---- SELECTED EXTRACT

By March 29, 2002, the decision had been made to start using hotels. Within months, the program would include some of the nation's finest. Among them: the Waldorf-Astoria in Manhattan; the Hawk's Cay Resort in Duck Key, Fla.; the Wyndham Peaks Resort and Golden Door Spa in Telluride, Colo.
Pearson executives later said they were ordered to change their plan by Pamela Pearson, then TSA's director of workforce creation, according to company documents presented to government auditors. The reason they said they were given for the change: "Efficiency."
Pamela Pearson, who now works as a vice president for Covenant Aviation Security LLC, a private passenger-screener company in San Francisco, said she suggested that Pearson use the air marshal model.
"We didn't specify it had to be hotels," she said. "We did not dictate the method."
Pearson, who has no family relationship to the company, said she concluded the company's private assessment centers were too small, particularly for hiring at large airports. "We knew from the very beginning that it wasn't going to work," she said.
She added that the looming congressional deadlines played a crucial role. "We didn't have a choice," she said. "I don't think the costs really got discussed."
Pearson said she acted after discussions with Jackson.
"This did not happen in a single meeting," Jackson said. "This was the cumulative judgment of dozens and dozens of people, not only people at the TSA, but also people at Pearson."
Jackson said the deciding factor was the fact that NCS Pearson did not attract enough candidates to its own assessment centers when it was hiring screeners for BWI Airport in early June 2002.
"We went out to BWI, and we used it as a test bed," he said. "It just didn't work. We couldn't get the right number of people in the right amount of time."
But contracting documents contradict that. The documents show that Pearson executives were directed to use the air marshal approach by March, nearly three months before they screened candidates for the BWI jobs.

--------
---- DATASET

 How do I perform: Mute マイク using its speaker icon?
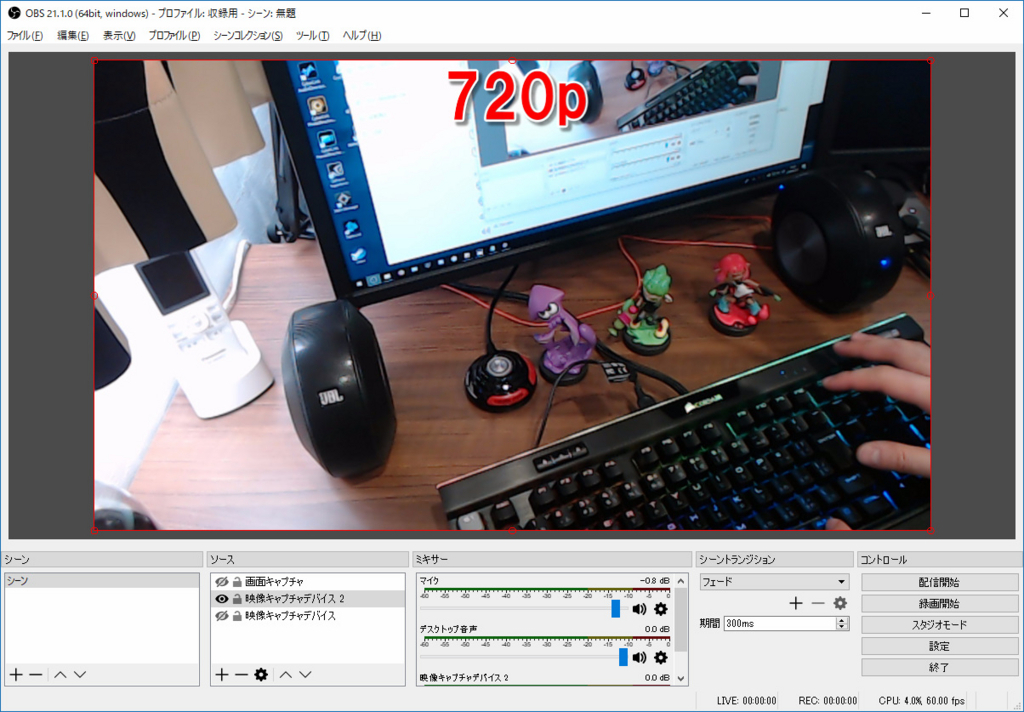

--------
---- DATASET

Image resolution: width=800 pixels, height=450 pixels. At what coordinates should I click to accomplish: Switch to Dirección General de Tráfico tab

--------

■ **PROBLEM STATEMENT**: Copy out the full passage about the TSA's move to hotels for screener hiring, word for word.

■ **RESPONSE TO THIS EXERCISE**:
By March 29, 2002, the decision had been made to start using hotels. Within months, the program would include some of the nation's finest. Among them: the Waldorf-Astoria in Manhattan; the Hawk's Cay Resort in Duck Key, Fla.; the Wyndham Peaks Resort and Golden Door Spa in Telluride, Colo.
Pearson executives later said they were ordered to change their plan by Pamela Pearson, then TSA's director of workforce creation, according to company documents presented to government auditors. The reason they said they were given for the change: "Efficiency."
Pamela Pearson, who now works as a vice president for Covenant Aviation Security LLC, a private passenger-screener company in San Francisco, said she suggested that Pearson use the air marshal model.
"We didn't specify it had to be hotels," she said. "We did not dictate the method."
Pearson, who has no family relationship to the company, said she concluded the company's private assessment centers were too small, particularly for hiring at large airports. "We knew from the very beginning that it wasn't going to work," she said.
She added that the looming congressional deadlines played a crucial role. "We didn't have a choice," she said. "I don't think the costs really got discussed."
Pearson said she acted after discussions with Jackson.
"This did not happen in a single meeting," Jackson said. "This was the cumulative judgment of dozens and dozens of people, not only people at the TSA, but also people at Pearson."
Jackson said the deciding factor was the fact that NCS Pearson did not attract enough candidates to its own assessment centers when it was hiring screeners for BWI Airport in early June 2002.
"We went out to BWI, and we used it as a test bed," he said. "It just didn't work. We couldn't get the right number of people in the right amount of time."
But contracting documents contradict that. The documents show that Pearson executives were directed to use the air marshal approach by March, nearly three months before they screened candidates for the BWI jobs.